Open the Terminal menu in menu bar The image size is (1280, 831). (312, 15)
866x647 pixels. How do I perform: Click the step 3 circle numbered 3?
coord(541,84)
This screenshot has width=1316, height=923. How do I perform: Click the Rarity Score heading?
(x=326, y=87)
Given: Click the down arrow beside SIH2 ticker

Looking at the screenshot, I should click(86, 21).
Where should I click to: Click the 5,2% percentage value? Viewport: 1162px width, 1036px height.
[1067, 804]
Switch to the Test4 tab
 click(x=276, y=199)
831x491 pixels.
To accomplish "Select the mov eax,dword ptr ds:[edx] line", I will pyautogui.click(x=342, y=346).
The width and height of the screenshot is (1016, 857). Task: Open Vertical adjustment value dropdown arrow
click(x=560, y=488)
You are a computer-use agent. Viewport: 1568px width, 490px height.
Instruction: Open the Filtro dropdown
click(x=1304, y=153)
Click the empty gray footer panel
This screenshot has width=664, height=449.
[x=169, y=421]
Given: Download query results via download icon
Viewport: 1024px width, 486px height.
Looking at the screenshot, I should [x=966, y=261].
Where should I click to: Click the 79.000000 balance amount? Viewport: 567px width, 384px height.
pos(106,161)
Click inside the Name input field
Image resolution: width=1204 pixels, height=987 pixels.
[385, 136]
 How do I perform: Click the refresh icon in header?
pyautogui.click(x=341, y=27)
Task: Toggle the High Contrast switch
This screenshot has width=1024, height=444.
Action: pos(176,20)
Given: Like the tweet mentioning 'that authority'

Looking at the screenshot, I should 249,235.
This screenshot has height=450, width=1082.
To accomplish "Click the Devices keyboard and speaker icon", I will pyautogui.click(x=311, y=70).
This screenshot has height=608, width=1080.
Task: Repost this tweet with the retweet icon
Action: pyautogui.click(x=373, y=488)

● **EXERCISE**: Set down the whole of the material again, exactly.

● **EXPECTED ANSWER**:
Open the Terminal menu in menu bar The image size is (1280, 831). (312, 15)
866x647 pixels. How do I perform: Click the step 3 circle numbered 3?
coord(541,84)
This screenshot has width=1316, height=923. How do I perform: Click the Rarity Score heading?
(x=326, y=87)
Given: Click the down arrow beside SIH2 ticker

Looking at the screenshot, I should click(86, 21).
Where should I click to: Click the 5,2% percentage value? Viewport: 1162px width, 1036px height.
[1067, 804]
Switch to the Test4 tab
 click(x=276, y=199)
831x491 pixels.
To accomplish "Select the mov eax,dword ptr ds:[edx] line", I will pyautogui.click(x=342, y=346).
The width and height of the screenshot is (1016, 857). Task: Open Vertical adjustment value dropdown arrow
click(x=560, y=488)
You are a computer-use agent. Viewport: 1568px width, 490px height.
Instruction: Open the Filtro dropdown
click(x=1304, y=153)
Click the empty gray footer panel
This screenshot has width=664, height=449.
[x=169, y=421]
Given: Download query results via download icon
Viewport: 1024px width, 486px height.
Looking at the screenshot, I should [x=966, y=261].
Where should I click to: Click the 79.000000 balance amount? Viewport: 567px width, 384px height.
pos(106,161)
Click inside the Name input field
Image resolution: width=1204 pixels, height=987 pixels.
[385, 136]
 How do I perform: Click the refresh icon in header?
pyautogui.click(x=341, y=27)
Task: Toggle the High Contrast switch
This screenshot has width=1024, height=444.
Action: pos(176,20)
Given: Like the tweet mentioning 'that authority'

Looking at the screenshot, I should 249,235.
This screenshot has height=450, width=1082.
To accomplish "Click the Devices keyboard and speaker icon", I will pyautogui.click(x=311, y=70).
This screenshot has height=608, width=1080.
Task: Repost this tweet with the retweet icon
Action: pyautogui.click(x=373, y=488)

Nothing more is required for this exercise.